The relationship between markets inside and outside the tokenized asset chain can have other consequences on the pricing of instruments. In a decentralized world, tokens are traded 24 hours a day, seven days a week on multiple networks and platforms. In the absence of links between in-chain and out-of-chain relationships (native Blockchain and out-of-Blockchain), arbitrary opportunities and inconsistencies in asset valuation and market pricing differences will inevitably arise. The uncertain regulatory and legal status of tokenized assets is a risk for market participants that requires transparency and interpretation of existing laws and regulations by regulatory authorities. The legal status of smart contracts is not yet fully defined, as in most countries, these contracts are not yet considered legal contracts, but more reflection is needed on whether smart contracts can completely replace existing legal contracts or be used only to automatically execute the operations specified in legal contracts. Finally, it is worth noting that rapid advances in digital technology raise futuristic questions about the robustness of distributed ledger-based infrastructure technology against quantum threats to symmetric and even asymmetric cryptography; Therefore, more research on Asymmetric Postquantum Cryptography is needed.

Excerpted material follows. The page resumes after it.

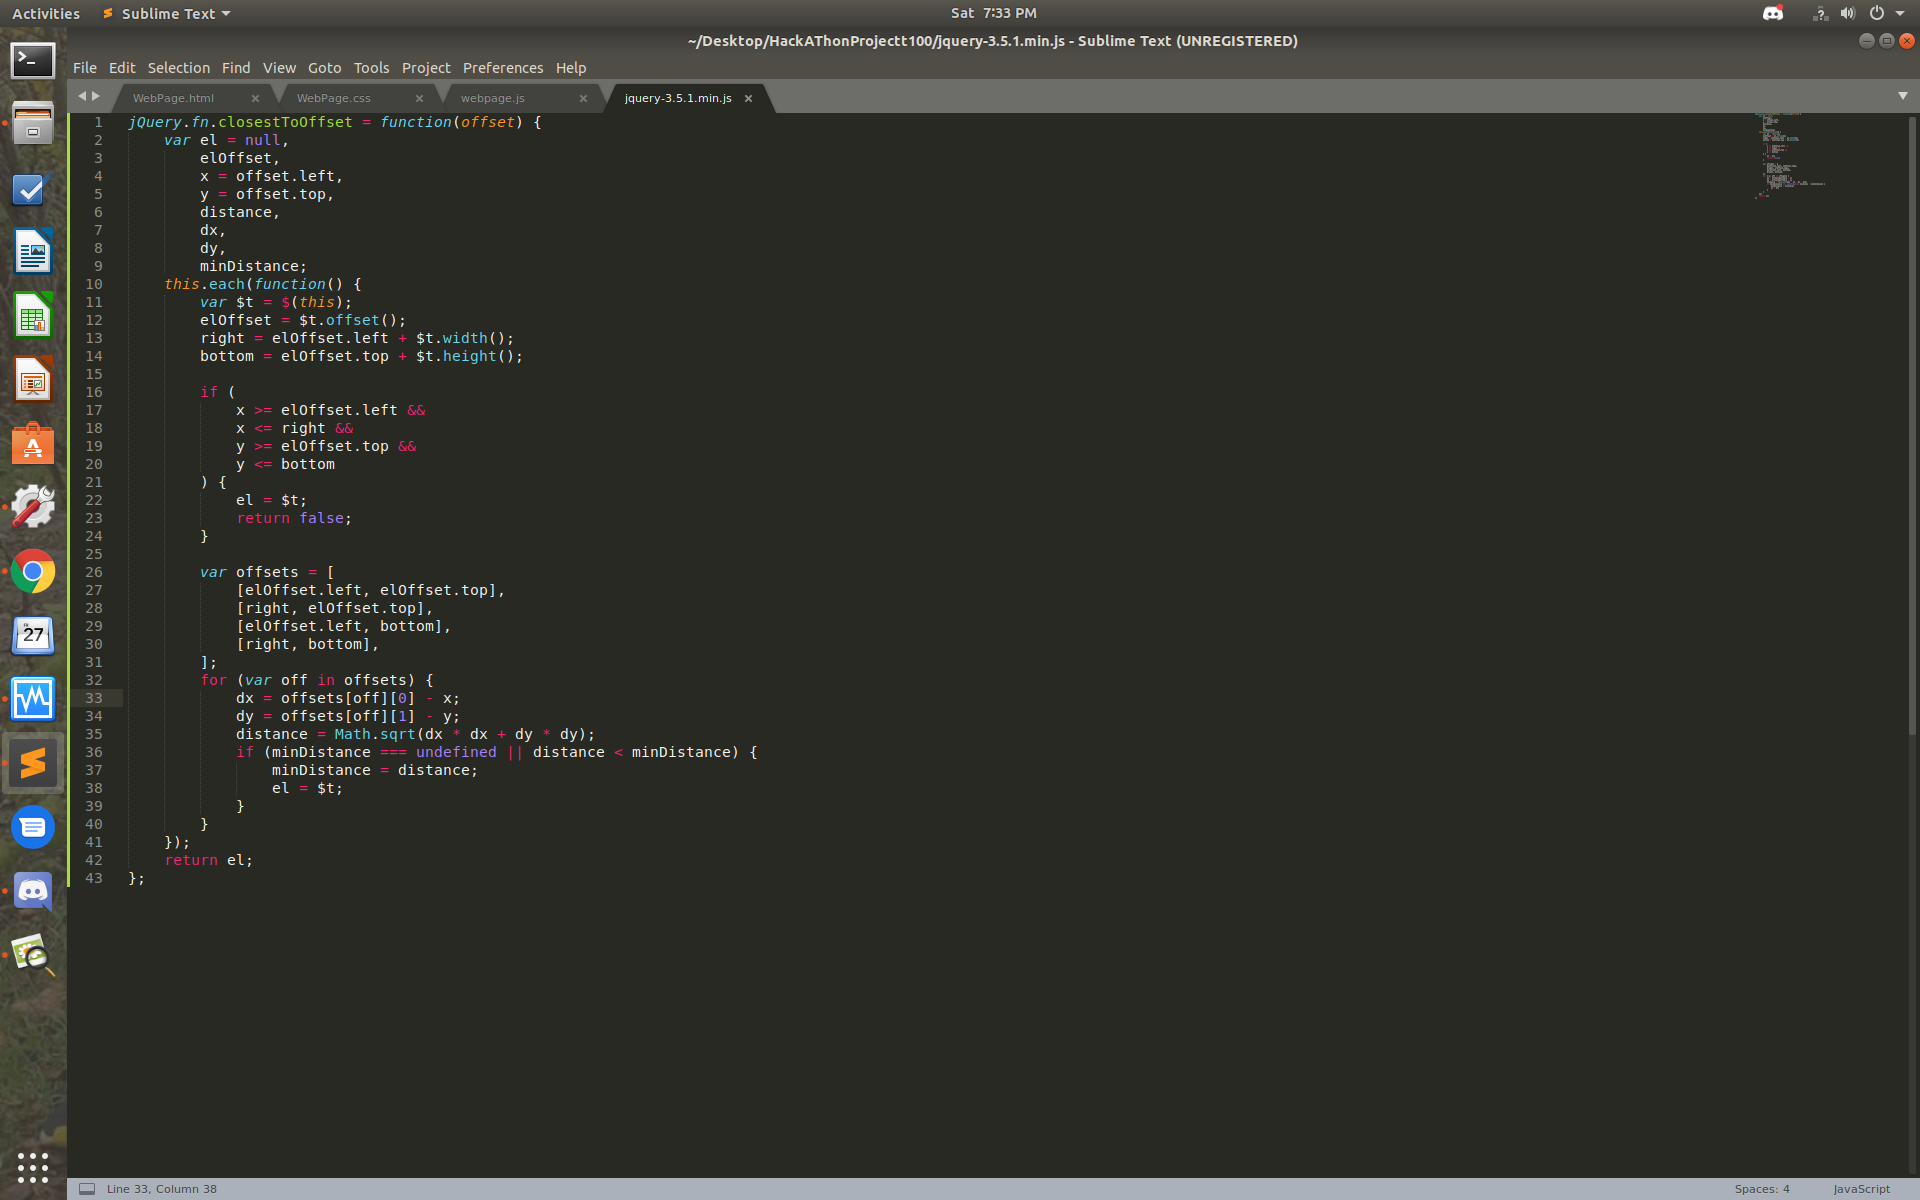
Task: Open the Preferences menu
Action: 502,68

In this report, we explore the applications of Blockchain technology in the money and capital markets and try to identify all the affected dimensions and their consequences in the financial markets and their opportunities and challenges. These include examining other countries' use of Blockchain in monetary and financial markets; Transaction, settlement, and liquidation with distributed ledger technology; Central Bank Cryptocurrency; Tokenized securities; Use of digital tokens in the bank; Tokenization in the debt market; World Bank Blockchain bonds; Repo on a Blockchain platform; Sukuk on the Blockchain platform; And a case of tokenization inside the country.

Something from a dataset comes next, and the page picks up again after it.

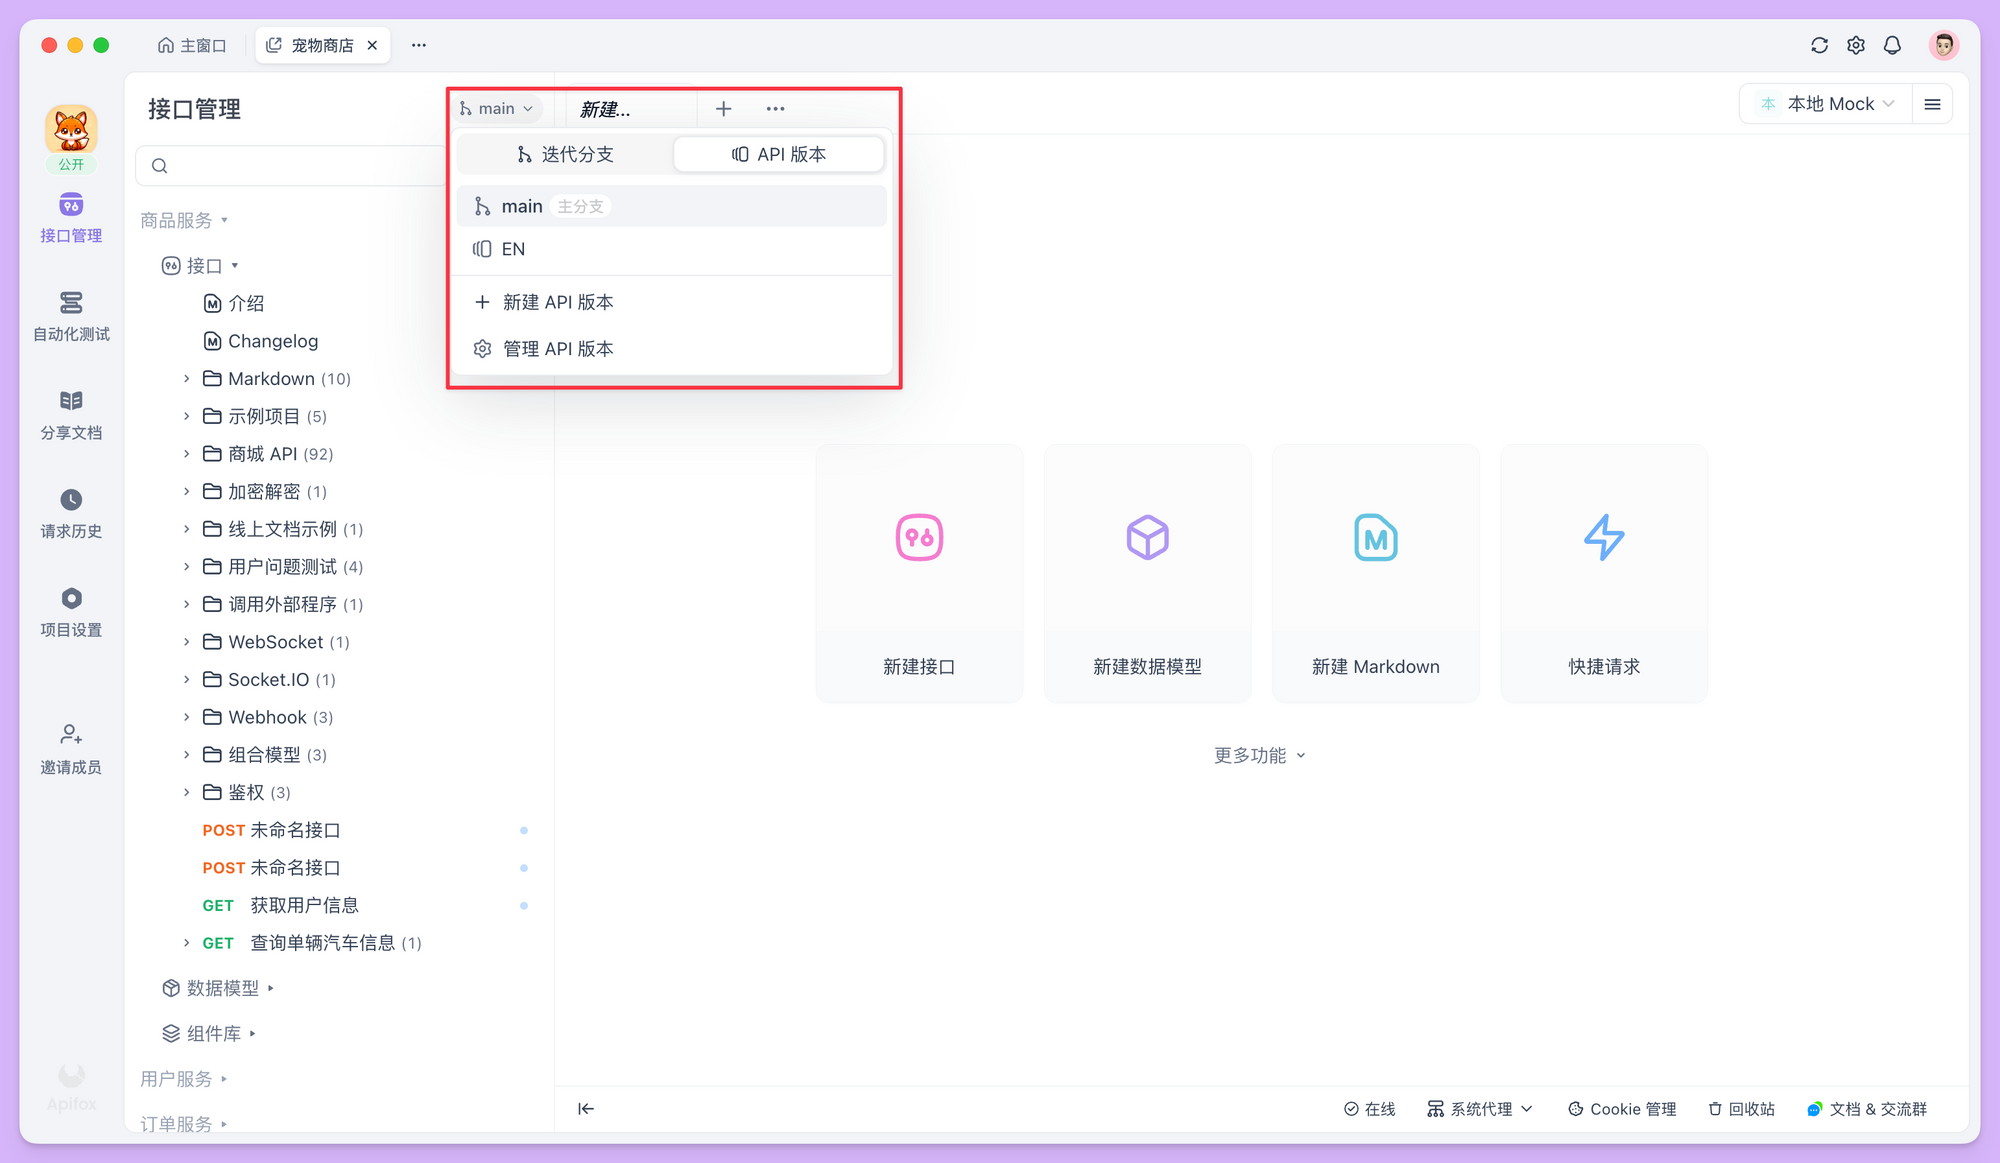Click the 新建接口 card icon
2000x1163 pixels.
point(919,538)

According to the studies conducted at present, the immediate entry of crypto-securities is not recommended for the country's entire financial and monetary market. However, using this technology for specific market segments and specific functions or in protected and Sandbox conditions is very important to investigate the effects of this technology. Currently, the Tehran Stock Exchange also faces some core trading problems, such as stopping trading at certain hours, buying and selling queues, lack of transparency in trading, delays in clearing and liquidation. Therefore, it is recommended that crypto-securities be implemented for the first time in a small segment of the market and for one or more instruments, and after analyzing all the affected dimensions, it will be implemented in the main financial instruments. Nevertheless, it should be emphasized that the widespread adoption of this technology and the fundamental transformation of securities markets face significant obstacles. The viability of these mental models depends on a number of factors, such as infrastructure, agility in changing rules and regulations, and public acceptance, and technical and governance standards must be developed prior to various large-scale technical designs. In short, the current focus and governance of the monetary and financial markets are not entirely excessive and unnecessary, and the use of distributed ledger technology is recommended in cases where different bodies simultaneously claim.